Conflicts
Once the Entity normalization process is complete, you should review those results in the Conflicts subtab in the Entity Analysis tab.
Conflicts fields
The following are definitions of fields found within the Conflicts subtab.
Field | Description |
---|
Conflict ID | Unique identifier for that conflict |
Number of Entities | Number of entities in the conflict cluster |
Total Docs | Total documents containing records affected by this cluster |
Conflict Reason | Reason there is a conflict for this group of entities |
Total Conflicts | Number of conflicts |
Primary Conflicts | Specific list of conflicting PI Types that are also primary PI types based on your Data Analysis categorization. |
Secondary Conflicts | Specific list of conflicting PI Types that are also secondary PI types based on your Data Analysis categorization. |
Tertiary Conflicts | Specific list of conflicting PI Types that are also tertiary PI types based on your Data Analysis categorization. |
Status | Review status of the conflict cluster: - Not Reviewed—the conflict cluster has not been reviewed by a human user yet.

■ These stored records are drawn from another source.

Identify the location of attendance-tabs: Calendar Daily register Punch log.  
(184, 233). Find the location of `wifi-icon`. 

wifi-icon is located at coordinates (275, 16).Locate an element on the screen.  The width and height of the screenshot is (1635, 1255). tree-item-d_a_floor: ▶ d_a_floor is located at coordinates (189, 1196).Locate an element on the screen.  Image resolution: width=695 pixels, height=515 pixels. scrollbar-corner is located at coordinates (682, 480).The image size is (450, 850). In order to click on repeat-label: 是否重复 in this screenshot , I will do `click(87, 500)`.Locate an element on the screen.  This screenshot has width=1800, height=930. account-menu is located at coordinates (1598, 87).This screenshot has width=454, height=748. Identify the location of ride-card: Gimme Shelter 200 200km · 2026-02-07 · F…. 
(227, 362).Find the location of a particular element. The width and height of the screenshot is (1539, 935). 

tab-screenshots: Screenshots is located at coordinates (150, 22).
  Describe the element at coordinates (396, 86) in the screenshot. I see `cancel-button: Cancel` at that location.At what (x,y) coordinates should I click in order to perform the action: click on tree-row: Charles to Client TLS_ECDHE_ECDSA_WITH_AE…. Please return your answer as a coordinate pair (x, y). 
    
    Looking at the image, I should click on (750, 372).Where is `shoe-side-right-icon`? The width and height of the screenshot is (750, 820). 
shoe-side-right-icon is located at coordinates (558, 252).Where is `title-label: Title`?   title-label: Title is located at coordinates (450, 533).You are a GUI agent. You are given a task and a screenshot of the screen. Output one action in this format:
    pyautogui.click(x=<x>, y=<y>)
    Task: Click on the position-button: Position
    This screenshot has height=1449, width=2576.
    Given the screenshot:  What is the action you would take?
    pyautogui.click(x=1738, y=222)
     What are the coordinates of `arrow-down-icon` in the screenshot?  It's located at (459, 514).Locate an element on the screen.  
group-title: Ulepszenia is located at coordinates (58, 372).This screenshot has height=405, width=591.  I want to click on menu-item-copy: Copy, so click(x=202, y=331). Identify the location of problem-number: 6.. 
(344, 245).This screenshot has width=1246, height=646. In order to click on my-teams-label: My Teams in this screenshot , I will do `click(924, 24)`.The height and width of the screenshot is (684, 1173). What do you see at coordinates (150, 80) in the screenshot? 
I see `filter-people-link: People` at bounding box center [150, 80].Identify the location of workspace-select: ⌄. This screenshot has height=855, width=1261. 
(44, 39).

- Review in Progress—the conflict cluster is being reviewed by a human user.
- Review Complete—the conflict cluster has been reviewed by a human user and been marked as reviewed in the Conflict Details view
|
Resolved By | The name of the user who reviewed or is reviewing the conflict cluster |
Resolved On | Time stamp of when the user marked the conflict cluster as reviewed |
Example conflict logic
Scenario description | Name | Primary | Secondary | Tertiary | Example Alias 1 | Example Alias 2 |
---|
Names match or are similar, but primary identifiers do not match. Tertiary identifiers match. | Match | No match | - | Match | Name: John Smith
SSN: 223-55-6788
Email: jsmith@gmail.com | Name: John Smith
SSN: 123-45-6789
Email: jsmith@gmail.com |
Names match or are similar. There is not enough information on primary identifiers to compare. Secondary identifiers do not match. Tertiary identifiers match. | Match | Not enough info | No match | Match | Name: John Smith
Email: jsmith@gmail.com DOB: 01/20/1990 | Name: John Smith
Email: jsmith@gmail.com
DOB: 12/10/1970 |
Names match or are similar. There is not enough information on primary identifiers to compare. Secondary identifiers do not match. Tertiary identifiers match. | No match | Match | - | - | Name: John Smith
SSN: 123-45-6789
DOB: 01/20/1990 | Name: David Johnson
SSN: 123-45-6789 |
Names are not similar and primary identifiers do not match. Tertiary matches. | No match | No match | - | Match | Name: John Smith
SSN: 123-45-6789
Email: jsmith@gmail.com | Name: Adam Brown
SSN: 623-65-6678
Email: jsmith@gmail.com |
Names are not similar and there is not enough information on primary identifiers to compare. Tertiary matches. | No match | Not enough info | - | Match | Name: John Smith
Email: jsmith@gmail.com | Name: David Johnson
Email: jsmith@gmail.com |
Recommended workflow
We recommend using the following workflow for review:
- Sort the table to review all clusters with Primary Conflicts > 0.
- Sort the table to review all clusters with Secondary Conflicts > 0.
- Sort the table to review all clusters with Tertiary Conflicts > 0. This may not be necessary based on project requirements.
- If there are too many unnecessary conflicts update the Identifier Types, located in the Project Settings, to reduce the number of conflicts.
- After Conflicts are resolved or Clusters with Conflicts are reviewed, sort Clusters by size in descending order and review for similar named entities.
- This is best for large clusters.
- Unless time permits, it may not be beneficial to review all clusters with a size > 1.
For Cluster review:
- To merge two entities together, select the entities and select the Merge button.
- Entities left separate in the Cluster will remain as separate line items in the Entity List and Entity Export.
Once cluster review is complete rerun normalization so that the entity report is updated.